* Start Text shown *
The question then becomes, where does the 'scope
lifetime really come from,
and what does it stand for? For now lets drop the 'brand
lifetime for
simplicity (and in hopes that we can remove it as redundant). The 'scope
lifetime stands for a limitation of "within this scope / lifetime, a
Local<'scope, Value<'_>>
is guaranteed to not be invalidated by garbage
collection". The way we'd do this is the above-mentioned indirection: A
Local<'_, Value<'_>>
is an index to a Vec of Values that are accessible by the
garbage collector, meaning that during garbage collection it can both use these
Values as roots for collection but also, importantly, it can rewrite them to
repoint them if the Value<'_>
's data moves as part of garbage collection.
When the "scope" is exited, we want to drop this Vec of Values, or possibly we
want to shorten it to its previous length if we have multiple scopes stacked on
top of one another. There is something to be said about dropping each
Local<'_, Value<'_>>
individually; this would mean that we have very direct
control of the depth of our stack (because this is what we're creating here).
The downside would be that each pop from the stack would need to be done with
access to the Vec which we are likely to keep inside the Agent
, and this means
that any Drop
impl on Local
would be impossible as it would need to access
the Agent
through some unknown means of context passing. Thread local storage
could solve this, but it is an ugly solution to a silly problem. No, it is
better to keep the Local
s as flyweight handles and drop one "scope" at a time.
But dropping the scope still needs access to the Agent
! We cannot keep a
mutable reference to it around somewhere while we're passing the &mut Context
around, since that likewise contains the mutable Agent
reference. What we can
do is use actual Rust function scopes to resolve the problem:
let result: JsResult<Register<Value<'_>>> = agent.enter_scope(|ctx: &mut Context<'gc, 'scope>| {
example(ctx, some_value)
});
Entering a scope through the Agent
saves the current depth of the stack Vec to
the native stack call, and then calls the given closure with a &mut Context
that can be used to call into JavaScript. When this call finishes the length of
the stack Vec is reset to the saved depth, effectively dropping all
scope-allocated roots.
* End Text shown *
* **Request A**
Quote the entries word for word, starting with the line that contains "The width and height of the screenshot is (993, 608)." and going on through the line that contains "coord(225,117)".
The passage on garbage-collection scopes has no connection to the entries.
* Start Dataset *
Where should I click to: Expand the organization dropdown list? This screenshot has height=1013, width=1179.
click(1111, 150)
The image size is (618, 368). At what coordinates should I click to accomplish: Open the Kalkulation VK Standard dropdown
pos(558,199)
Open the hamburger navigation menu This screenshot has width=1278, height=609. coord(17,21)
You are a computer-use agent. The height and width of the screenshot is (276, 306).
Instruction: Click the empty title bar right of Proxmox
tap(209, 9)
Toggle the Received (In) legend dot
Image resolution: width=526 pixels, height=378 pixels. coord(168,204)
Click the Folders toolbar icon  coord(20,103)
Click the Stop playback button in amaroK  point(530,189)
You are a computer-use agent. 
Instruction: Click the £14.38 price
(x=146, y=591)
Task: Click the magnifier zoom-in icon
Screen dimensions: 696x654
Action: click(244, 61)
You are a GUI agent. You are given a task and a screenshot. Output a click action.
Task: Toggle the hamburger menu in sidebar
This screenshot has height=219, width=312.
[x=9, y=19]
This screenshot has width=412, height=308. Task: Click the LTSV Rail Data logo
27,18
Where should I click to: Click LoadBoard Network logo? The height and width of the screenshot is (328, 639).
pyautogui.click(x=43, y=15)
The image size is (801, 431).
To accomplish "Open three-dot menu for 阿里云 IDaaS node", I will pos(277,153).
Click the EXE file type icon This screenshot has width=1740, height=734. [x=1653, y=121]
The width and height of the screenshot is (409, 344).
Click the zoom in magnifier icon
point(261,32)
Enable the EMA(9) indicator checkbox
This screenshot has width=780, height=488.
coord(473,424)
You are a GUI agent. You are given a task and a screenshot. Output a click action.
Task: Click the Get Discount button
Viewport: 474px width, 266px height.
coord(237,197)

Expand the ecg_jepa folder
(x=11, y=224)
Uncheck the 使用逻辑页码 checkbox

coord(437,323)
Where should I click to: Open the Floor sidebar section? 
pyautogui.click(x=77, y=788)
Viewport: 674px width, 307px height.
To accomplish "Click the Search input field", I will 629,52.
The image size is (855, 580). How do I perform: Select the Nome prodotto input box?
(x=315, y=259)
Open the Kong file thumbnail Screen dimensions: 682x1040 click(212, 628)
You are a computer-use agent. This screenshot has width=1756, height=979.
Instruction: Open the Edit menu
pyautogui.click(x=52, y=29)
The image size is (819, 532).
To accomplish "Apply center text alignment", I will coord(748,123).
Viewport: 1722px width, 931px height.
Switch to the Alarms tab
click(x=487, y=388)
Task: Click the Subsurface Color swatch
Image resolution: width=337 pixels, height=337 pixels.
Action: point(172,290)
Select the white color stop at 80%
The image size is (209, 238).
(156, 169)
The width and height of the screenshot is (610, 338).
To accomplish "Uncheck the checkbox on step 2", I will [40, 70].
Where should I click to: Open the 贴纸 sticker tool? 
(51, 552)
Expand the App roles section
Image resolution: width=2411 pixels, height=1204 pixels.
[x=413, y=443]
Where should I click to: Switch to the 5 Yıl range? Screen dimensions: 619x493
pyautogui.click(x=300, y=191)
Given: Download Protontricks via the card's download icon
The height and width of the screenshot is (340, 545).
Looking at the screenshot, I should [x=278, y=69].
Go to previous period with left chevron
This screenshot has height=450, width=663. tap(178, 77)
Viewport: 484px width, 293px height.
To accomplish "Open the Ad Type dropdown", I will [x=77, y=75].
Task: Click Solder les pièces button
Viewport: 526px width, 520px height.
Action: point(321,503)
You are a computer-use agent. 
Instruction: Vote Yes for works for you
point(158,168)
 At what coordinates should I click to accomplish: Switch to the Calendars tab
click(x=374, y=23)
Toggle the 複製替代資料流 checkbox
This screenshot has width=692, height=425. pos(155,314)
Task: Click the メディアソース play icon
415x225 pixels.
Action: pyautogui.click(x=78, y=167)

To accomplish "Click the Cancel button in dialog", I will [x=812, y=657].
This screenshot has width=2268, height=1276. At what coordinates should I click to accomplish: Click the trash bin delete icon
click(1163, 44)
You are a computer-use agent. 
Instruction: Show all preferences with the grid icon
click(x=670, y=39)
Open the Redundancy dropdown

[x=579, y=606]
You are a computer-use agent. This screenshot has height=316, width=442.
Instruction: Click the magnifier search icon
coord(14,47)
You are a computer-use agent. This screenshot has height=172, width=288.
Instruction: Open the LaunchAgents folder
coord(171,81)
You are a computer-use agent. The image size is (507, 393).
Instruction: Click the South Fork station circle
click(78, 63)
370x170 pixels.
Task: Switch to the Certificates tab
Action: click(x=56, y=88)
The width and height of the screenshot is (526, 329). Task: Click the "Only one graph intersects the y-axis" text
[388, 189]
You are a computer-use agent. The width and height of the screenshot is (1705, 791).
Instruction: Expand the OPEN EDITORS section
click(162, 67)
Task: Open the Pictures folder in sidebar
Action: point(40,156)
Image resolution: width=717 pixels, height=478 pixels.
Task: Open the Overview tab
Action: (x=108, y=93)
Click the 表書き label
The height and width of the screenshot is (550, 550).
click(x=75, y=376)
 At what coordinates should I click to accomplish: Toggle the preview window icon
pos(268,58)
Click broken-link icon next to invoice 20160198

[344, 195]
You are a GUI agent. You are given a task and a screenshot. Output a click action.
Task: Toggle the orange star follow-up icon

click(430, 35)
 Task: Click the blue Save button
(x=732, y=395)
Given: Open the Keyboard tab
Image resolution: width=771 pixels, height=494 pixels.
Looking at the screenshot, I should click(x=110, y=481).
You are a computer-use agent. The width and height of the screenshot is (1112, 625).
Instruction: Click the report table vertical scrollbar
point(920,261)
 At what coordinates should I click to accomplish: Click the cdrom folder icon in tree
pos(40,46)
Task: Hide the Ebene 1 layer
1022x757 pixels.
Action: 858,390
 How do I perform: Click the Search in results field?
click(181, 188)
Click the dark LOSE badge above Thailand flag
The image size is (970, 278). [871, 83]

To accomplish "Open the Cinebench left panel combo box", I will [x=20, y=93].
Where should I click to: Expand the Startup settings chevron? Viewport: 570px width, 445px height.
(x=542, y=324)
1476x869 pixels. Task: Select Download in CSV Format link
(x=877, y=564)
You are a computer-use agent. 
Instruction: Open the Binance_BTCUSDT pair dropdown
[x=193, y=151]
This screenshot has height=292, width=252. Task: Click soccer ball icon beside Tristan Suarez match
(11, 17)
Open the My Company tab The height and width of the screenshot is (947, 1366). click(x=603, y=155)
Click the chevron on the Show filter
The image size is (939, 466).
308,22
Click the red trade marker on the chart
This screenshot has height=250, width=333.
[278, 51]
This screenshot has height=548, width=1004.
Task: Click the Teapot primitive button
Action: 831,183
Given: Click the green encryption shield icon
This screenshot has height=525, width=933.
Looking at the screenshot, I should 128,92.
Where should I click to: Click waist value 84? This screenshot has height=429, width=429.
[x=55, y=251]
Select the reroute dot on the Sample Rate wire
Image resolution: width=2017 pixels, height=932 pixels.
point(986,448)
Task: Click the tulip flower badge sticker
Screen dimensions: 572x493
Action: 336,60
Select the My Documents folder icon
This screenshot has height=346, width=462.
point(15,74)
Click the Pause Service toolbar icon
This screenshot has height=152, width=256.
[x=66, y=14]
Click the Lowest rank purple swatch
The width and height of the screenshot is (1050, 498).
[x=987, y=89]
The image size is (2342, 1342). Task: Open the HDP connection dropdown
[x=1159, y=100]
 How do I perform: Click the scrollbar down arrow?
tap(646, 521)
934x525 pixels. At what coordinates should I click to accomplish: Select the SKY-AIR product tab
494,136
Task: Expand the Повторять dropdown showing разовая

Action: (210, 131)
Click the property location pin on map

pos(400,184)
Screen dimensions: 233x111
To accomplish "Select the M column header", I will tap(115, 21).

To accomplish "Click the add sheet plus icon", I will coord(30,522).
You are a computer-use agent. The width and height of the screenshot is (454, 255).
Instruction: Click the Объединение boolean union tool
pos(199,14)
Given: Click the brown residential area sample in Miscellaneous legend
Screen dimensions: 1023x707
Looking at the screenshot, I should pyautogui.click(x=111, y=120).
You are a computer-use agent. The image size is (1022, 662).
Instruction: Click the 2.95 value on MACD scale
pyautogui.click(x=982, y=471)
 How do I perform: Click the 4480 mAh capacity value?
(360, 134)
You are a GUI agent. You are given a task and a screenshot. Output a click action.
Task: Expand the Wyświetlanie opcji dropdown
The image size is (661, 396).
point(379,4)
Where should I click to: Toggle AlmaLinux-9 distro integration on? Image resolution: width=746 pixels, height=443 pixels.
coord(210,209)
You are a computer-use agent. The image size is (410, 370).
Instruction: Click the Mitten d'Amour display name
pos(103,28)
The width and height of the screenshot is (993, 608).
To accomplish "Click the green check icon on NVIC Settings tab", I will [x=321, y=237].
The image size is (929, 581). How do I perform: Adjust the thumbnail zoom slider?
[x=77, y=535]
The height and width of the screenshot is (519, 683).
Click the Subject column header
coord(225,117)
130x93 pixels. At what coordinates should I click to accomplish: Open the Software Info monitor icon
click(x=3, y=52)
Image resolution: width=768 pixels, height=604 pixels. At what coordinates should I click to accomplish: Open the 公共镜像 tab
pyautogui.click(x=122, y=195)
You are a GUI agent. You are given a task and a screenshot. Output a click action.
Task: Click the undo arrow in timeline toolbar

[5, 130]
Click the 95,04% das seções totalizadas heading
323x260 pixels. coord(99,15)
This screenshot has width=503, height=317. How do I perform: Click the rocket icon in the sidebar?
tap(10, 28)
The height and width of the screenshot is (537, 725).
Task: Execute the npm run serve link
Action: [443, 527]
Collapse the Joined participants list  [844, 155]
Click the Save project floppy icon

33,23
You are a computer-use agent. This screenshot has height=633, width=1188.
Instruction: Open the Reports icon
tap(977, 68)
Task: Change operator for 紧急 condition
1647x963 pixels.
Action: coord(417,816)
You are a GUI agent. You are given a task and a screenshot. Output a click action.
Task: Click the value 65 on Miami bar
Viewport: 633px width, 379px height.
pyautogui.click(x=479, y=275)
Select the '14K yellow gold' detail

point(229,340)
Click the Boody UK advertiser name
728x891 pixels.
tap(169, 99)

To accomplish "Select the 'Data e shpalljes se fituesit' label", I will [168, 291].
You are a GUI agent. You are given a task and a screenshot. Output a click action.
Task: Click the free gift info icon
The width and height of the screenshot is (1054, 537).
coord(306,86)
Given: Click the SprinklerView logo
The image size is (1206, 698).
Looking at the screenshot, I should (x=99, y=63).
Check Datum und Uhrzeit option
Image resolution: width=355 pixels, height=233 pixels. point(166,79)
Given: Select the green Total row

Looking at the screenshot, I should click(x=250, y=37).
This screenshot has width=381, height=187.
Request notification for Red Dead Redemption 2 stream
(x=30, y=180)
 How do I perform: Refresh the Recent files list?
* End Dataset *
* **Request B**
Print the portion of the passage on garbage-collection scopes word for word, starting with "But dropping the" and going on through "example(ctx, some_value)".

* **Task output A**
The width and height of the screenshot is (993, 608).
To accomplish "Click the green check icon on NVIC Settings tab", I will [x=321, y=237].
The image size is (929, 581). How do I perform: Adjust the thumbnail zoom slider?
[x=77, y=535]
The height and width of the screenshot is (519, 683).
Click the Subject column header
coord(225,117)

* **Task output B**
But dropping the scope still needs access to the Agent
! We cannot keep a
mutable reference to it around somewhere while we're passing the &mut Context
around, since that likewise contains the mutable Agent
reference. What we can
do is use actual Rust function scopes to resolve the problem:
let result: JsResult<Register<Value<'_>>> = agent.enter_scope(|ctx: &mut Context<'gc, 'scope>| {
example(ctx, some_value)